_Aufgaben_.
**A.** Wie viele der 157 Patienten hatten laut dem Text über den DMW-Autorenpreis eine PI-basierte Erst-Therapie?
**B.** Zitiere aus dem Text über den DMW-Autorenpreis wörtlich den Abschnitt zwischen „DMW Walter Siegenthaler Preis“ und „Innere Medizin verliehen.“, beide einschließlich.

_Zu untersuchender Text_.
►
DMW Walter Siegenthaler Preis 2010
Langfristiger Erfolg der Zweit-Therapie bei einer HIV-Infektion
Die Deutsche Medizinische Wochenschrift verleiht ihren Autorenpreis für die im Jahr 2010 in der DMW publizierten Originalarbeit 2011 an zwei gleichberechtigte Erstautoren. Der Autorenpreis der Deutschen Medizinischen Wochenschrift, benannt nach dem im letzten Jahr verstorbenen, langjährigen Schriftleiter der DMW Walter Siegenthaler, wird traditionell anlässlich des Kongresses der Deutschen Gesellschaft für Innere Medizin verliehen.
Die beiden Autoren Dr. Juliane Brunner und Dr. Ulrich Seybold aus der Poliklinik in München sind gleichberechtigte Erstautoren. Die Arbeit analysiert die Wahrscheinlichkeit für ein Therapieversagen zweier verschiedener HAART-Zweitlinientherapien (hochaktive antiretrovirale Kombinationstherapie) der HIV-Infektion in einer deutschen Kohorte. Die Analyse der unterschiedlichen Strategien für die Zweit-Therapie nach virologischem Versagen eines initialen Protease-Inhibitor (PI)-basierten Therapieschemas wurde an Patienten des Projektes „Klinische Surveillance der HIV-Krankheit, ClinSurv“, des Robert Koch-Instituts in einer retrospektiv ausgewerteten Kohorte (1999 bis 2008) untersucht. Für 157 Patienten war ein Therapiewechsel nach virologischem Versagen der Erst-Therapie über mindestens 3 Monate dokumentiert. 84 der 157 Patienten (54 %) hatten eine PI-basierte Erst-Therapie, so dass diese in die statistische Analyse eingeschlossen wurden. 51 der 84 Patienten (61 %) wechselten auf einen anderen PI (Gruppe 1) und 33 (39 %) auf einen nicht-nukleosidischen Reverse-Transkriptase-Inhibitor (NNRTI) (Gruppe 2). Primäre Ziele waren die Zeit nach Therapiewechsel bis zur Viruslastsenkung unter die Nachweisgrenze, die Dauer des erfolgreichen Zweit-Schemas und die Wahrscheinlichkeit für virologisches Versagen im Zweit-Schema.
◄
_Vorliegende Daten_.
►
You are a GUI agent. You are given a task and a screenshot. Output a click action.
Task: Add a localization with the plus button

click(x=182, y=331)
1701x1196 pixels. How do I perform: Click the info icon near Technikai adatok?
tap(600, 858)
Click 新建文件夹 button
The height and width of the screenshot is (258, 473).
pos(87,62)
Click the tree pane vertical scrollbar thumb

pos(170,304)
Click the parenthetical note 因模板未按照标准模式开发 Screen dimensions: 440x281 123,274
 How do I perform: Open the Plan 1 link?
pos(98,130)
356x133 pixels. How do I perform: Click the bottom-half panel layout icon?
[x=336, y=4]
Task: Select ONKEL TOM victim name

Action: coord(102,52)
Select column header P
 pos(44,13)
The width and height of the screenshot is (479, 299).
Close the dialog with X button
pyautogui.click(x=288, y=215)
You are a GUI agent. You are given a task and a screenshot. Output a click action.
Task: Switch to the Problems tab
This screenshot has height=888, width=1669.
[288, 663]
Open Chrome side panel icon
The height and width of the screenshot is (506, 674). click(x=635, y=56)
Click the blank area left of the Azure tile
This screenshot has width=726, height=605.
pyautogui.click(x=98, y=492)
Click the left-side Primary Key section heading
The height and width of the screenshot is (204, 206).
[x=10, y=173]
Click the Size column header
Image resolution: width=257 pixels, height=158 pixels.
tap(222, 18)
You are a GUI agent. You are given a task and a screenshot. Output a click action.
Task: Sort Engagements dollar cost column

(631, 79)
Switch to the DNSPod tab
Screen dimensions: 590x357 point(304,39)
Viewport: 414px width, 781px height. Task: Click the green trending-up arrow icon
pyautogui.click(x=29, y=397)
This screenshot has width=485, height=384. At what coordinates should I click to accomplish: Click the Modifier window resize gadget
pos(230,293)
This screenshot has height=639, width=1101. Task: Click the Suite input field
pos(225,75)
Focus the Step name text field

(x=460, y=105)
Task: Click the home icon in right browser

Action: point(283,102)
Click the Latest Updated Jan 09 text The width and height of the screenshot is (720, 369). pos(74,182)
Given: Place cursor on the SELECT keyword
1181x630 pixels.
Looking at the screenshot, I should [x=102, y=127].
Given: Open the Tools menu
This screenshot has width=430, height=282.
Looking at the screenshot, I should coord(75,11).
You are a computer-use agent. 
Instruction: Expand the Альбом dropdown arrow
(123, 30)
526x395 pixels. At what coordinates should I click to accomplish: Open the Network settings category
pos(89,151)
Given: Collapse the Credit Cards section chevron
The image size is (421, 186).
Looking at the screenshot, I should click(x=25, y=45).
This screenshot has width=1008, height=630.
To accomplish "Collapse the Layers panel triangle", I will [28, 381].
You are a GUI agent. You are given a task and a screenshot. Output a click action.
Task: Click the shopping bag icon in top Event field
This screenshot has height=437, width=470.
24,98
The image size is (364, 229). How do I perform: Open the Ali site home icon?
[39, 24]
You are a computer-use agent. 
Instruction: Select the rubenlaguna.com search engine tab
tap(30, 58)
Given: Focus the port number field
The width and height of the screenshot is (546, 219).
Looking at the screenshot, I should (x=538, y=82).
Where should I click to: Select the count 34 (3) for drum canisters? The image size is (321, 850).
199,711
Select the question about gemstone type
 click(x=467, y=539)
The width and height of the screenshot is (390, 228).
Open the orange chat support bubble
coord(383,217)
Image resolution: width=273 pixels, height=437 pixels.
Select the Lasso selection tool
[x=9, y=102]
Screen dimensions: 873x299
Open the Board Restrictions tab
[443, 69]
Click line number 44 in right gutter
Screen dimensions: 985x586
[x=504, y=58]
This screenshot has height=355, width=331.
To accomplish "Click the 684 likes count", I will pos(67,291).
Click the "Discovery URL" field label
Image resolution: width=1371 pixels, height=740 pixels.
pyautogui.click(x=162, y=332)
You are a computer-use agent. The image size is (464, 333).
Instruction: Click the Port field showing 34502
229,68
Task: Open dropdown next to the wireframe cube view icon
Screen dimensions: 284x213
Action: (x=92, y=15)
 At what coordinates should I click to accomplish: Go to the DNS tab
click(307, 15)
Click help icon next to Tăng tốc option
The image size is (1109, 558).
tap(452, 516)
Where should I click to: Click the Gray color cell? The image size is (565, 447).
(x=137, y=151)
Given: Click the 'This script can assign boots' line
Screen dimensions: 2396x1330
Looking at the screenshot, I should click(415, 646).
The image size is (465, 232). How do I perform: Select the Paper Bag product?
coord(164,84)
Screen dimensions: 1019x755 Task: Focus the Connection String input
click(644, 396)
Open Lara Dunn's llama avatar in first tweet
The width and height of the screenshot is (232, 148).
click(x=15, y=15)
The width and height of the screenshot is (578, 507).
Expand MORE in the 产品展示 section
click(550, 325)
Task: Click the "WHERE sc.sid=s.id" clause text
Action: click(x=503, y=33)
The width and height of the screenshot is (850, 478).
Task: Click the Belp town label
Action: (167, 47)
◄
_Lösungen_.
**A.** 84 der 157 Patienten (54 %) hatten eine PI-basierte Erst-Therapie.

**B.**
DMW Walter Siegenthaler Preis 2010
Langfristiger Erfolg der Zweit-Therapie bei einer HIV-Infektion
Die Deutsche Medizinische Wochenschrift verleiht ihren Autorenpreis für die im Jahr 2010 in der DMW publizierten Originalarbeit 2011 an zwei gleichberechtigte Erstautoren. Der Autorenpreis der Deutschen Medizinischen Wochenschrift, benannt nach dem im letzten Jahr verstorbenen, langjährigen Schriftleiter der DMW Walter Siegenthaler, wird traditionell anlässlich des Kongresses der Deutschen Gesellschaft für Innere Medizin verliehen.